Schwesternschaft München

Generaloberin Edith Dürr gibt Amtsnachfolge bekannt


Die Generaloberin der Schwesternschaft München vom Bayerischen Roten Kreuz e.V. wird ihr Amt zum 1. Juli 2024 an ihre Nachfolgerin Caroline Vogt übergeben. Die Amtsnachfolge wurde durch den geschäftsführenden Vorstand der Schwesternschaft München bestätigt.

Edith Dürr (65) ist seit Juni 2006 Generaloberin und Vorstandsvorsitzende der Schwesternschaft München mit Hauptsitz am Münchner Rotkreuzplatz. Caroline Vogt (44) ist derzeit Geschäftsführerin der Rotkreuzklinik Lindenberg sowie des MVZ Allgäu-Bodensee. Sie wird diese Aufgabe künftig parallel zu ihrer neuen Position als Generaloberin der Schwesternschaft München verantworten. 

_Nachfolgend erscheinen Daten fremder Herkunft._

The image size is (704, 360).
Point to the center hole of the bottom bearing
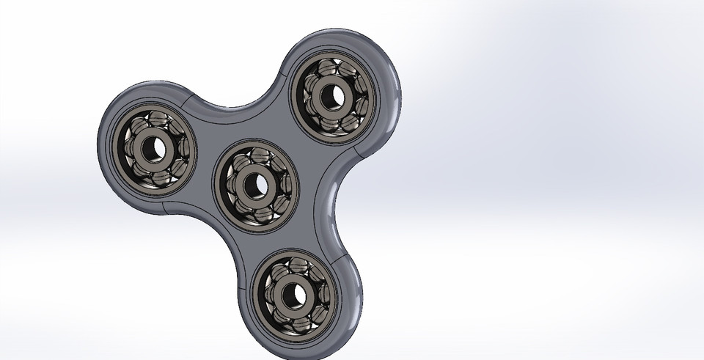click(296, 293)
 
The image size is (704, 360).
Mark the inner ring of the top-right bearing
click(325, 96)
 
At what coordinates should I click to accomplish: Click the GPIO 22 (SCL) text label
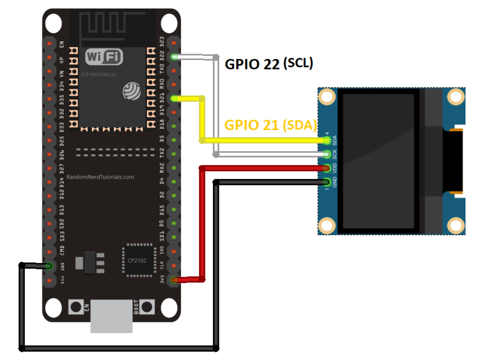[x=269, y=64]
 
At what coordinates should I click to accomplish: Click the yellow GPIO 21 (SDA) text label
[x=270, y=125]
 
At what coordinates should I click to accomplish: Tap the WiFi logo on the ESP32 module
[x=104, y=57]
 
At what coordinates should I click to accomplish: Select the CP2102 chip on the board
[x=139, y=260]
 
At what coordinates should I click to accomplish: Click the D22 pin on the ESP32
[x=174, y=57]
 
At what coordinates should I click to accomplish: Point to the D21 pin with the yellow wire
[x=174, y=99]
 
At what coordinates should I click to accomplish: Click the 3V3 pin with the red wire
[x=174, y=280]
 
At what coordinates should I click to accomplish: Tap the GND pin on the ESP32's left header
[x=49, y=266]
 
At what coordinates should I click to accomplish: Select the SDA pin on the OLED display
[x=327, y=140]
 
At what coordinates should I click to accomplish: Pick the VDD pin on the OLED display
[x=327, y=167]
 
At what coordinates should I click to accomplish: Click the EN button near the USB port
[x=75, y=307]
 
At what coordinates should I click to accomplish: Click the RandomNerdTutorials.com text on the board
[x=100, y=177]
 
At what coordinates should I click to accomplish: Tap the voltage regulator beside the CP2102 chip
[x=89, y=262]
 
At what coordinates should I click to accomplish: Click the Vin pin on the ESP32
[x=49, y=280]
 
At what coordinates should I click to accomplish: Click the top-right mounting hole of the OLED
[x=456, y=97]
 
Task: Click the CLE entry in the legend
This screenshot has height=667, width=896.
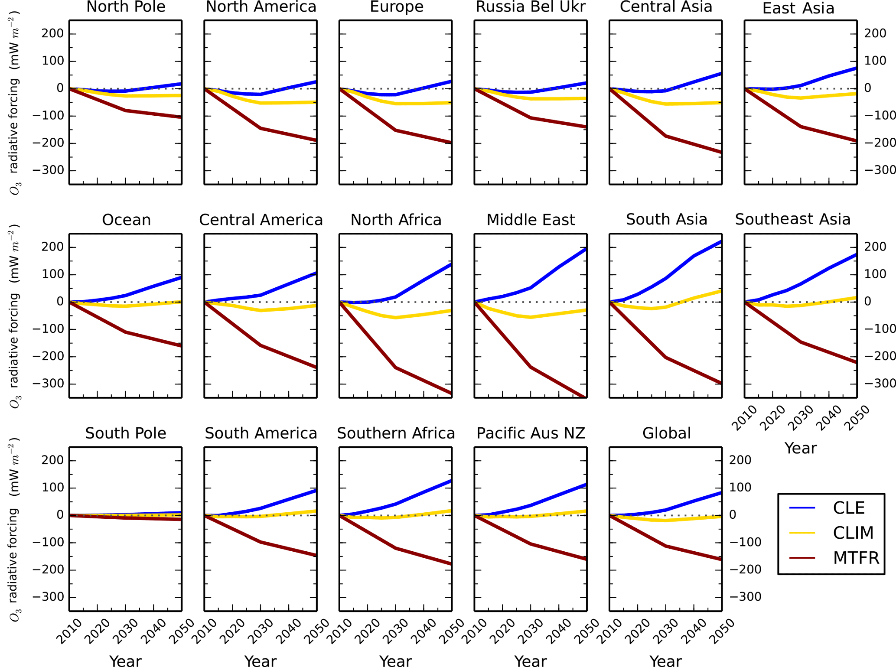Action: pyautogui.click(x=848, y=508)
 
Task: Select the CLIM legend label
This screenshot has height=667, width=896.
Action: pyautogui.click(x=853, y=533)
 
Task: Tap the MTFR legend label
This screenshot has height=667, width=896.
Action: pyautogui.click(x=856, y=558)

Seit Juni 2006 ist Edith Dürr Generaloberin der Schwesternschaft München vom BRK e. V. und Vorsitzende des Verbandes der Schwesternschaften vom Roten Kreuz in Bayern. Dürr war von Anfang 2009 bis zum Dezember 2015 ebenfalls Geschäftsführerin der Kliniken der Schwesternschaft.  Neben ihrem Amt als Vorstandsvorsitzende der Schwesternschaft München vom BRK e. V. ist sie auch Vizepräsidentin des Verbands der Schwesternschaften vom Deutschen Roten Kreuz in Berlin. Seit 2014 ist Dürr außerdem Vorsitzende des Bayerischen Landespflegerats (BLPR), der sich für die Belange der professionellen Pflege in Bayern stark macht und die Interessen der Berufsgruppe gegenüber Politik, Gesellschaft und Öffentlichkeit vertritt. Für ihr langjähriges und herausragendes Engagement im Bereich des Gesundheits- und Pflegewesens hat Edith Dürr 2018 den Bayerischen Verdienstorden erhalten. Edith Dürr wird nach der Amtsübergabe Aufsichtsratsvorsitzende der Klinikgesellschaften der Schwesternschaft München bleiben.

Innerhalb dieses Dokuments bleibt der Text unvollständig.